Following the induction, Wallace was welcomed as the new rector and was greeted with applause after which he thanked everyone.
“It is a blessing to be your rector and a blessing to reach out to the wider community,” he said. “You have so blessed me and my family. I can only pray for and strive to be such a blessing to you and to our Lord’s church. Our new beginning makes this an ideal time for anyone to unite or reunite with our church family. While open arms await anyone who comes to Calvary Episcopal, we also pray for others who have our same shepherd in Jesus Christ but belong to another faith. There is only one church, one body, one faith, one hope and one Baptism. One of the things I love about Calvary is our mission statement: ‘We strive to put Christ’s love into action through engaged and inclusive worship, study and service.’”

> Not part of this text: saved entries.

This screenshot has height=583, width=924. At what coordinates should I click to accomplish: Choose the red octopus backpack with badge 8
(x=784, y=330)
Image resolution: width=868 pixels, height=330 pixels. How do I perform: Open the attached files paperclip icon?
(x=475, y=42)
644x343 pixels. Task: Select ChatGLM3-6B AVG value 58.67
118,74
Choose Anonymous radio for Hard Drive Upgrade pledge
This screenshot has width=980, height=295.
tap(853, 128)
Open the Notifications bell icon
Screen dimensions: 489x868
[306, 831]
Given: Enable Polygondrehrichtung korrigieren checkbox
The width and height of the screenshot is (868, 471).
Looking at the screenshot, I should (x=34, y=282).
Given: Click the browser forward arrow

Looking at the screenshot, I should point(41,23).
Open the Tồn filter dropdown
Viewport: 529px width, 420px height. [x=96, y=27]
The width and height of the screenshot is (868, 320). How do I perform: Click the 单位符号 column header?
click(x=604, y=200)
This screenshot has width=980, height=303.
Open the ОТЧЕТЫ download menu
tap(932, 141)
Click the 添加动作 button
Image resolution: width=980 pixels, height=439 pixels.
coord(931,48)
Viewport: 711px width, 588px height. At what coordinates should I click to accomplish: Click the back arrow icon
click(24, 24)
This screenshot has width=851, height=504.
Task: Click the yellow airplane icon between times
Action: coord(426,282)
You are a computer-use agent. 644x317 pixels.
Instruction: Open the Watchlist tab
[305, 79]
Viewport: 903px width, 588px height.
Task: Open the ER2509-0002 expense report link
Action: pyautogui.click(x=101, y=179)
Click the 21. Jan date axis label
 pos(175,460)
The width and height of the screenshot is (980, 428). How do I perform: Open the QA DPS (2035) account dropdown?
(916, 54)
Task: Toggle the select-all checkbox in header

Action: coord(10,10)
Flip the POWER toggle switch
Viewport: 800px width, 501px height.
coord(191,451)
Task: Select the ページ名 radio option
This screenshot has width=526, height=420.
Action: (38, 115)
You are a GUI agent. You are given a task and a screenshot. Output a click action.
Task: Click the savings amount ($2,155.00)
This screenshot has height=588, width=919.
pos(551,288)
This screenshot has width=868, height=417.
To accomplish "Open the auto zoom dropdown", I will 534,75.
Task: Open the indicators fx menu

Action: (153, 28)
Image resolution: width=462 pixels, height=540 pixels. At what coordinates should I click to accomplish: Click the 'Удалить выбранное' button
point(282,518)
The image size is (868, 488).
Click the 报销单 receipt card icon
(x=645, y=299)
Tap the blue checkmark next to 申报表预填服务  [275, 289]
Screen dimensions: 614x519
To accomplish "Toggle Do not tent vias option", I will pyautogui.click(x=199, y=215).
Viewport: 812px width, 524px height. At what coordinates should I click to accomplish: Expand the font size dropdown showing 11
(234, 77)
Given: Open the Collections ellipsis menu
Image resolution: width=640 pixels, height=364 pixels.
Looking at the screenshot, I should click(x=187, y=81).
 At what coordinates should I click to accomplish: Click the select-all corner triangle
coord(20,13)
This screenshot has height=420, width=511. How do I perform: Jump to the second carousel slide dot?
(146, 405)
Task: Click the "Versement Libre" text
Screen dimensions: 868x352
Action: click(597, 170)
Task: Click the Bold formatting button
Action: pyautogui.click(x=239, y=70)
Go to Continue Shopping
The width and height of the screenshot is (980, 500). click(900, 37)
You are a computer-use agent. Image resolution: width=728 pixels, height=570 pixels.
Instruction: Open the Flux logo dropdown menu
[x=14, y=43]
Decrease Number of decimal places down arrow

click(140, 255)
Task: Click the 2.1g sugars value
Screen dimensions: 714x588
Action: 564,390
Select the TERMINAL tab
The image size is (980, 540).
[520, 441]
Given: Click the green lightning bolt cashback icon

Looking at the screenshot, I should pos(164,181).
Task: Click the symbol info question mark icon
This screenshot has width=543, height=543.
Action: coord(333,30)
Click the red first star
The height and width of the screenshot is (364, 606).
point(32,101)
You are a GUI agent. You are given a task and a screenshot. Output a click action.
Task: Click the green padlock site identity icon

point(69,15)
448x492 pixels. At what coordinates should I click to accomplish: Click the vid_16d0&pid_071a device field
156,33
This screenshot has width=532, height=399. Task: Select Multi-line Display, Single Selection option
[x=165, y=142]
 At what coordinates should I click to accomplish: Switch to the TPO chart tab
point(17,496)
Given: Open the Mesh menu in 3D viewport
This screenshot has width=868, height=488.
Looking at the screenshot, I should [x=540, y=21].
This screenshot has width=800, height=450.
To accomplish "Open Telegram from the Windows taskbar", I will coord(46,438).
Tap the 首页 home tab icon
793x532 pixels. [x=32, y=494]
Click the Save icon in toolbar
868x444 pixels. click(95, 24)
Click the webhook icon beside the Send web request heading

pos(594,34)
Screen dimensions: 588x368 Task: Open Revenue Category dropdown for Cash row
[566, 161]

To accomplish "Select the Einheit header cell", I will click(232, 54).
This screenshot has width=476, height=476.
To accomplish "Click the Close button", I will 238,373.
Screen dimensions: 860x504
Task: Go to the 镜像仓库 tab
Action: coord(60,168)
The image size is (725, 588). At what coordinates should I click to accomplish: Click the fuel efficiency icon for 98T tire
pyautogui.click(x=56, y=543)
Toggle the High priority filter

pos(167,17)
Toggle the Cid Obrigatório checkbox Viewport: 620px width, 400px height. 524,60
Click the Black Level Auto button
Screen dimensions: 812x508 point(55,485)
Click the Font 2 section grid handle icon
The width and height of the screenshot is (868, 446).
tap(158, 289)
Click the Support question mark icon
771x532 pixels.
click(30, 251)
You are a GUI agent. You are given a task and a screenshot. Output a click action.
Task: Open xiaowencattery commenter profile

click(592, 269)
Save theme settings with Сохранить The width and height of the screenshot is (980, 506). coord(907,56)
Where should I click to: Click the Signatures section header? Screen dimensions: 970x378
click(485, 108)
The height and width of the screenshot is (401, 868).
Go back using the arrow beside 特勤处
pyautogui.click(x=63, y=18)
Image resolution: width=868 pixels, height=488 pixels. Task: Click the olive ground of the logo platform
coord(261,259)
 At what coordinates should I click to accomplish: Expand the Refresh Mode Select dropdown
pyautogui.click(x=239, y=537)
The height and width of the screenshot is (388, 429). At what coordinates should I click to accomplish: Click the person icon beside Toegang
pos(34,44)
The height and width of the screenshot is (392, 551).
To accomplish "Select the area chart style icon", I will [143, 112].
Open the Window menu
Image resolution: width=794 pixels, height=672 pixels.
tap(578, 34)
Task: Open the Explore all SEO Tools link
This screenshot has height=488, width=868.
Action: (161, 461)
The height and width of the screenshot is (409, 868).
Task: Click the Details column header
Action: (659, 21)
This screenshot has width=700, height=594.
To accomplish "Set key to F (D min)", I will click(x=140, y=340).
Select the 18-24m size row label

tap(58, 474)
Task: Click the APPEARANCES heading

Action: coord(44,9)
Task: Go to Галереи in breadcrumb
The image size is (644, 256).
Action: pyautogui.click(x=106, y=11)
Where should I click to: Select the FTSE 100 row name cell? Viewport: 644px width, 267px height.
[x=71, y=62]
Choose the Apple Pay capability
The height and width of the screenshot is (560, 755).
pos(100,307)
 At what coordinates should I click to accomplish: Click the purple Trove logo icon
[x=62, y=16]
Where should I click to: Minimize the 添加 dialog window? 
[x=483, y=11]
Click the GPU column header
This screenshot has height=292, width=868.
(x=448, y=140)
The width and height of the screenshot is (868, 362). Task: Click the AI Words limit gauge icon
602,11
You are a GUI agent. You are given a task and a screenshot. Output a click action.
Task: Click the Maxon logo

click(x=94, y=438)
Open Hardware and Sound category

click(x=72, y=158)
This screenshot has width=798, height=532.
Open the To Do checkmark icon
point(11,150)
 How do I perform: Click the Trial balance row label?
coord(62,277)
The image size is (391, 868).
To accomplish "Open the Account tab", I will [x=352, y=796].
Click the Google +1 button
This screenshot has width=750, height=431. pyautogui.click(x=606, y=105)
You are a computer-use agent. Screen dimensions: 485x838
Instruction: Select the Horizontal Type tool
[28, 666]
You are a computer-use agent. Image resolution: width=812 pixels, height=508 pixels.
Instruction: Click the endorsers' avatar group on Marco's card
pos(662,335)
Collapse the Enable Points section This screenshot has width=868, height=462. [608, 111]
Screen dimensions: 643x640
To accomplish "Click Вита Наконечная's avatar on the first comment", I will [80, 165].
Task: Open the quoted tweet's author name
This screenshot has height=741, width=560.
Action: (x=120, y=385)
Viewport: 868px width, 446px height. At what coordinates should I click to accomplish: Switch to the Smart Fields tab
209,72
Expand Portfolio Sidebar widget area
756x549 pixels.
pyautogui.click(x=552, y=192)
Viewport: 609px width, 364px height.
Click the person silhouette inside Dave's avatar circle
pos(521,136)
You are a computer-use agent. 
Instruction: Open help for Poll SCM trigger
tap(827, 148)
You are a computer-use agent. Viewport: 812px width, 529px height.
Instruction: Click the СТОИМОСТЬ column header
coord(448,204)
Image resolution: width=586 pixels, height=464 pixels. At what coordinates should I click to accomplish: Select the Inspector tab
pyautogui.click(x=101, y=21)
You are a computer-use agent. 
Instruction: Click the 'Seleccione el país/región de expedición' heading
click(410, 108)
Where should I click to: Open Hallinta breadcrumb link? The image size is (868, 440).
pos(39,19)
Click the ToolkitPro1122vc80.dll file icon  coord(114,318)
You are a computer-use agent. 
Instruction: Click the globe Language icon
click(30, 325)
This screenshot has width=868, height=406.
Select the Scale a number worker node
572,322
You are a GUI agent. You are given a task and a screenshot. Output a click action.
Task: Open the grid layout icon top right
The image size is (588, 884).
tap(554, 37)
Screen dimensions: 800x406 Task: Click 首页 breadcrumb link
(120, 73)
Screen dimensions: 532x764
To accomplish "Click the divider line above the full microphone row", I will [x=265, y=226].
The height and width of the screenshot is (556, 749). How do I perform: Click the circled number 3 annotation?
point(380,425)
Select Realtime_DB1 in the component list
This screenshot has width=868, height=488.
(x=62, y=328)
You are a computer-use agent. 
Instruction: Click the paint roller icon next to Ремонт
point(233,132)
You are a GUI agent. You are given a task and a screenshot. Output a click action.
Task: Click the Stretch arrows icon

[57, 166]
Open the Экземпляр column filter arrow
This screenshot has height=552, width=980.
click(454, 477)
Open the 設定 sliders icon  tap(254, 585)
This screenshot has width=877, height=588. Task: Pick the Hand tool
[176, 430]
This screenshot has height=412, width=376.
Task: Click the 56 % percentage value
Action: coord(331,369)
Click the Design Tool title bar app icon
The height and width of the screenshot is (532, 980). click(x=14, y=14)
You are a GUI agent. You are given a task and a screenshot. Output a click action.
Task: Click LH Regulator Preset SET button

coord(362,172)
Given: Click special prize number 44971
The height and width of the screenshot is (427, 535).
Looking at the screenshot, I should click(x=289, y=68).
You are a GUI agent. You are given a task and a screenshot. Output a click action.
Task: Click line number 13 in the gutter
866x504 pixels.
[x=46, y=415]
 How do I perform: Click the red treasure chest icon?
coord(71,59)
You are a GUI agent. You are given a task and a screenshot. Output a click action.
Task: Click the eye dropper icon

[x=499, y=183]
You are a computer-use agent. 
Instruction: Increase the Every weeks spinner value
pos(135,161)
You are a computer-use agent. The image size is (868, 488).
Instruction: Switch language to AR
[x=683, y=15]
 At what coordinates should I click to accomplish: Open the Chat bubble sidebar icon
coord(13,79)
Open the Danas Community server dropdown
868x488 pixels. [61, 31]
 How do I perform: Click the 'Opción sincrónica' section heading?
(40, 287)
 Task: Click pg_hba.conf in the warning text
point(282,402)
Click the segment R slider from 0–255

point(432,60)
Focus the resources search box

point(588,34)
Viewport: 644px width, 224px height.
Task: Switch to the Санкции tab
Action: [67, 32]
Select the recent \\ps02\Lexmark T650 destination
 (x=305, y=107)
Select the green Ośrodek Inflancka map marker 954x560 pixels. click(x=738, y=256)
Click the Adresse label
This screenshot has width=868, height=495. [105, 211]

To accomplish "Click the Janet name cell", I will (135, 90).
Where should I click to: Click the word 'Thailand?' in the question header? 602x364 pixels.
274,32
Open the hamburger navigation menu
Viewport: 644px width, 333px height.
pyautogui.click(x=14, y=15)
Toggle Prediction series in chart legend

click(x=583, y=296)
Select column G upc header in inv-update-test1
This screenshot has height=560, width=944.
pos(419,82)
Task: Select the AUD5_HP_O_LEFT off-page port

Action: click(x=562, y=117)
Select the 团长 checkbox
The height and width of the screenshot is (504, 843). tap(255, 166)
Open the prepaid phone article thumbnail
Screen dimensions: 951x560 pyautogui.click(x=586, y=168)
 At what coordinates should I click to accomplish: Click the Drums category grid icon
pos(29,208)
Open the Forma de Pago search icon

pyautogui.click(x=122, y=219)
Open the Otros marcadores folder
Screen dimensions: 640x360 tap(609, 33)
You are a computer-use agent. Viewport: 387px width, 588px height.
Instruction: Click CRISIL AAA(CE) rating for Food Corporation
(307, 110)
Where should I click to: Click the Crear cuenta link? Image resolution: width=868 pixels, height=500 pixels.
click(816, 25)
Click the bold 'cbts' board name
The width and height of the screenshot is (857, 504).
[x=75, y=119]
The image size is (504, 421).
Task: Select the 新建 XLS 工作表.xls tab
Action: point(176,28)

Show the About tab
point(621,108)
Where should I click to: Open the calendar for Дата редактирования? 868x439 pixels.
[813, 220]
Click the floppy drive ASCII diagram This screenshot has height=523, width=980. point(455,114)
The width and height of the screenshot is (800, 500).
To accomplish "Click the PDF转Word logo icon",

The sermon was delivered by the Rev. Canon Frank Logue of Savannah and the Gospeller was the Rev. Diane Hall, deacon at Calvary. Other ministers of the liturgy were the Rev. Leigh Hall, associate rector at St. Paul’s Episcopal Church, Albany; Ross Chambliss, Lay Eucharistic minister and Leninist, and the Rev. Frederick A. Buechner, immediate past interim priest of Thomasville served as host bearer. Joyous and beautiful music was provided by Donna Becton, organist; Bobby Helms, choir director, conducting the Calvary choir and soloists Julie Megginson, soprano, and James Scott, alto.
The service was followed by a lavish and festive reception in Lawrence Parish Hall.
Calvary Episcopal Church, founded 151 years ago, has been at its present location at 308 S. Lee St. since 1869. The church’s history as a leader in varied outreach causes is worthy, the most recent being initiating the local food pantry that developed into a wider program. Other recent outreach areas include sponsoring arts and cultural programs and a vibrant thrift shop that assists the faith clinic, people in need and other worthy causes.
The present church building, known for its architectural and artistic heritage, was designed by Ralph Adams Cram, the leading ecclesiastical architect in America in the early part of the 1900s. Construction began in March 1919, and was completed in 1921.
In early 2000, under the leadership of then rector, the Rev. Reginald Gunn, the restoration of the Cram church and significant additions were made in the parish hall. Martin Johnson, an architect and a Calvary parishioner at the time who has since moved away, donated his services. Under his professional direction a master plan for the entire campus was developed. The plan included the restoration of the Cram church, reorientation of the parking lot and the parish hall entrance as well as the addition of a new kitchen, bathrooms, and enclosed loggia surrounding a cloistered area and labyrinth. In addition, a master plan for the gardens was developed that included a second memorial garden to join the previous 1994 addition. The exterior façade of the parish hall was vastly improved with the addition of an open, covered loggia which connected the new entrance to the parish hall with the previous free standing Sunday school building. The parish hall addition was dedicated May 18, 2003, by the Rt. Rev. Henry I. Louttit Jr., then Bishop of Georgia.